Although during his life McDonogh was an infamous miser, he left the bulk of his fortune—close to $2 million—to the cities of Baltimore and New Orleans for the purpose of building public schools for poor children—specifically, white and freed black children. This was unprecedented, and proved controversial. His heirs contested the will, and the case, McDonogh's Executors v. Murdoch, went to the U.S. Supreme Court. This delayed execution of the will until 1858, with New Orleans receiving a settlement of $704,440 (~$ in ).

Baltimore already had a substantial public school system, but McDonogh's will also stipulated the creation of a "school farm" for underprivileged boys outside of the city. McDonogh School in Owings Mills, Maryland, founded in 1873, was the result.

The New Orleans public school system had been established in 1841, but the McDonogh Fund facilitated major expansion. Eventually over 30 schools were built, most emblazoned with his name and a number. By the early 1970s there were 20 McDonogh schools remaining in New Orleans. In the 1980s and 1990s, many of those were renamed in a movement to remove the names of slaveholders from New Orleans' public schools. The following John McDonogh schools are still in operation, post-Katrina: John McDonogh High School and McDonogh #7, #15, #26, #28, #32, #35, and #42.

McDonogh's will proved difficult to administer because of the large number of properties involved, many of which were rented. Also, McDonogh had stipulated the properties to be a perpetual trust and that no properties could ever be sold. The trustees eventually got a court ruling allowing them to sell off the property. Money from the trust funded schools for about 100 years, although because of population growth the estate was not sufficient to cover the entire school systems expenses.

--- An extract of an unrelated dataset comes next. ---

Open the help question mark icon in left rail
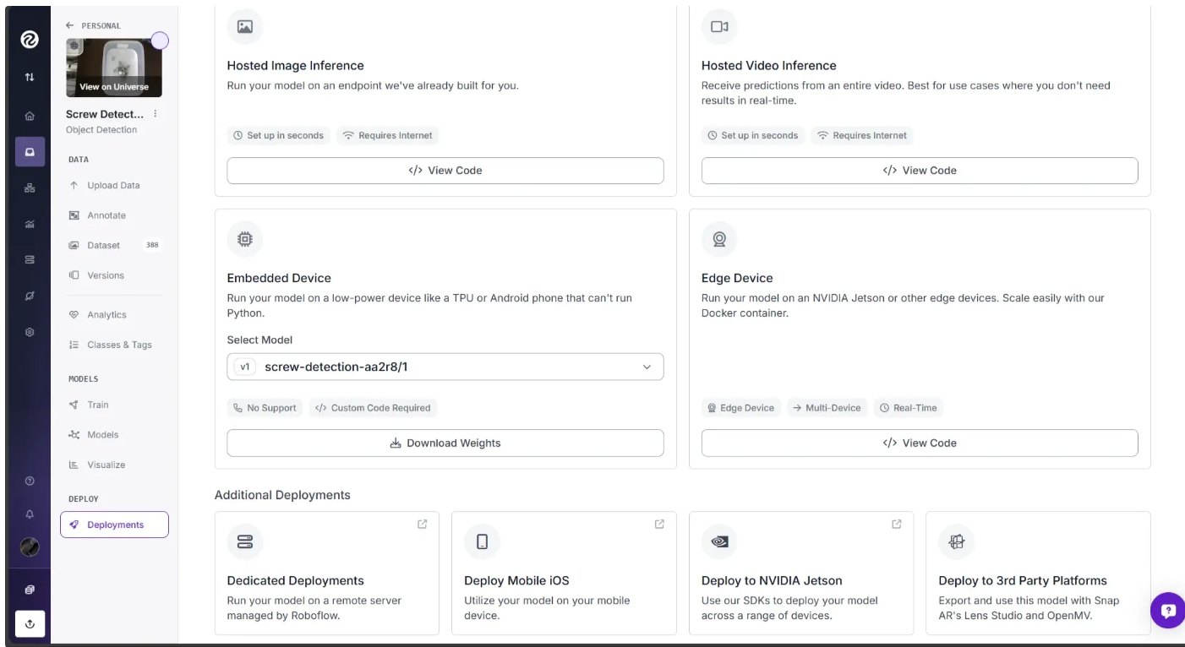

==Gravesite and annual commemorations==
After McDonogh died in 1850, he was buried alongside his slaves in the McDonogh Cemetery (now known as the McDonoghville Cemetery) on his plantation in present-day Gretna, Louisiana. In July 1861, his remains were exhumed and re-buried in Green Mount Cemetery in Baltimore.

In 1945, McDonogh's remains were again exhumed and re-buried, this time on the campus of McDonogh School in Owings Mills, Maryland. McDonogh rests there to this day, under a monument on which his rules for living are inscribed. The same monument that marked McDonogh's grave at Green Mount Cemetery; it was transported to the McDonogh School campus in 1945 as well.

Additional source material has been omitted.